====== Kutipan Pilihan ======
Infoaceh.net

Portal Berita dan Informasi Aceh

Pembangunan Batalyon TNI Terus Berlanjut: Mualem Diam, DPRA Bungkam!

Hingga kini, tidak ada satu pun pernyataan dari Mualem menolak tambahan batalyon TNI ini—padahal pembangunan tersebut dinilai banyak pihak sebagai pelanggaran serius terhadap MoU Helsinki 2005.
Gubernur Aceh Muzakir Manaf atau Mualem masih belum bersuara untuk menyatakan sikapnya menolak atau mendukung pembangunan tambahan lima batalyon TNI di Aceh. (Foto: Ist)

Banda Aceh, Infoaceh.net –Dalam sejarah politik Aceh modern, ada satu kata kunci yang selalu menjadi titik simpul antara harapan dan kecurigaan: perdamaian.

Setelah konflik berkepanjangan yang menewaskan ribuan orang dan menghancurkan sendi-sendi masyarakat, rakyat Aceh memilih jalan damai pada 2005 melalui MoU Helsinki.

Perjanjian itu bukan sekadar dokumen politik, tetapi kontrak moral antara rakyat Aceh dan Republik Indonesia—bahwa konflik telah usai, dan bahwa Aceh akan diatur secara khusus dan bermartabat melalui UUPA (Undang-undang Pemerintahan Aceh).

Namun 20 tahun setelah MoU Helsinki diteken, bayangan militerisasi kembali menampakkan wajahnya.

Bayangan masa lalu yang tiba-tiba hadir dalam bentuk pembangunan lima batalyon TNI baru di beberapa wilayah Aceh.

Yang lebih mencemaskan, adalah kebisuan para pemimpin lokal, termasuk Gubernur Aceh Muzakir Manaf atau Mualem, sosok yang selama ini dikenal lantang bersuara tentang hak-hak rakyat Aceh.

Hingga kini, tidak ada satu pun pernyataan dari Mualem menolak tambahan batalyon TNI ini—padahal pembangunan tersebut dinilai banyak pihak sebagai pelanggaran serius terhadap MoU Helsinki 2005.

Ironisnya, dalam kasus sengketa tanah wakaf Blang Padang Banda Aceh, Mualem tampil tegas dan bahkan menyurati Presiden Prabowo Subianto. Tapi, dalam kasus pembangunan fasilitas militer baru yang berdampak sistemik terhadap perdamaian dan otonomi Aceh, ia memilih diam.
====== Bagian Data ======
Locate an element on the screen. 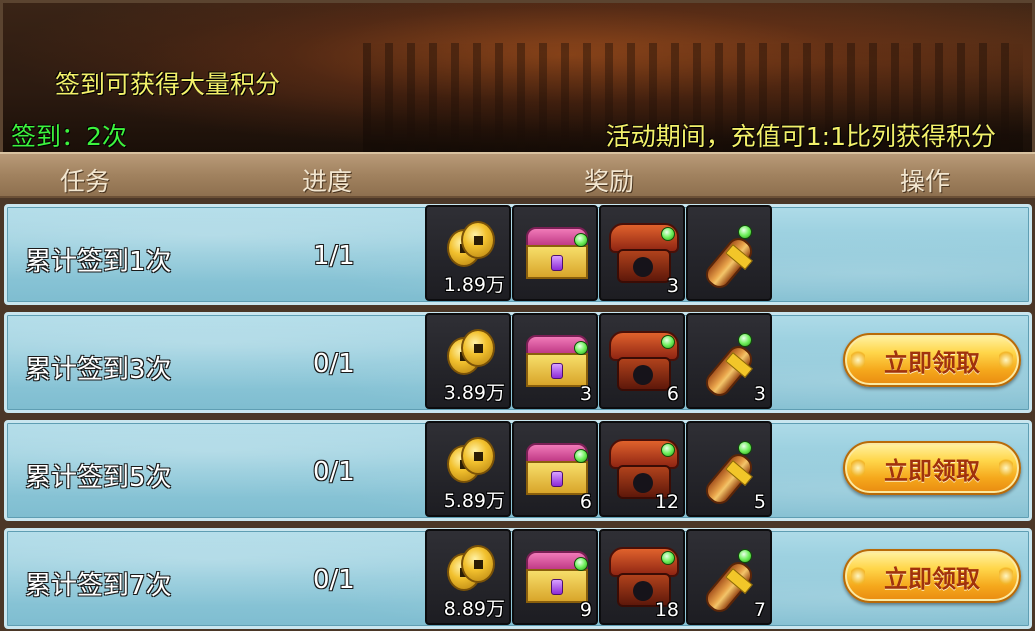 Image resolution: width=1035 pixels, height=631 pixels. reward-slot-scroll: 3 is located at coordinates (729, 361).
======
§ **Butir Tugas A**:
Tulis kembali bagian artikel tentang pembangunan batalyon TNI di Aceh dari "Gubernur Aceh Muzakir Manaf atau Mualem masih" sampai "kembali menampakkan wajahnya.", kedua batas itu ikut disertakan, dengan mengganti "MoU Helsinki" menjadi "Perjanjian Helsinki".
§ **Butir Tugas B**:
Menurut artikel tentang pembangunan batalyon TNI di Aceh, mengapa sikap Mualem disebut ironis? Jelaskan dalam satu hingga tiga kalimat.

§ **Jawaban Tugas A**:
Gubernur Aceh Muzakir Manaf atau Mualem masih belum bersuara untuk menyatakan sikapnya menolak atau mendukung pembangunan tambahan lima batalyon TNI di Aceh. (Foto: Ist)

Banda Aceh, Infoaceh.net –Dalam sejarah politik Aceh modern, ada satu kata kunci yang selalu menjadi titik simpul antara harapan dan kecurigaan: perdamaian.

Setelah konflik berkepanjangan yang menewaskan ribuan orang dan menghancurkan sendi-sendi masyarakat, rakyat Aceh memilih jalan damai pada 2005 melalui Perjanjian Helsinki.

Perjanjian itu bukan sekadar dokumen politik, tetapi kontrak moral antara rakyat Aceh dan Republik Indonesia—bahwa konflik telah usai, dan bahwa Aceh akan diatur secara khusus dan bermartabat melalui UUPA (Undang-undang Pemerintahan Aceh).

Namun 20 tahun setelah Perjanjian Helsinki diteken, bayangan militerisasi kembali menampakkan wajahnya.

§ **Jawaban Tugas B**:
Sikap Mualem disebut ironis karena dalam kasus sengketa tanah wakaf Blang Padang Banda Aceh ia tampil tegas dan bahkan menyurati Presiden Prabowo Subianto. Sebaliknya, dalam kasus pembangunan fasilitas militer baru yang berdampak sistemik terhadap perdamaian dan otonomi Aceh, ia memilih diam.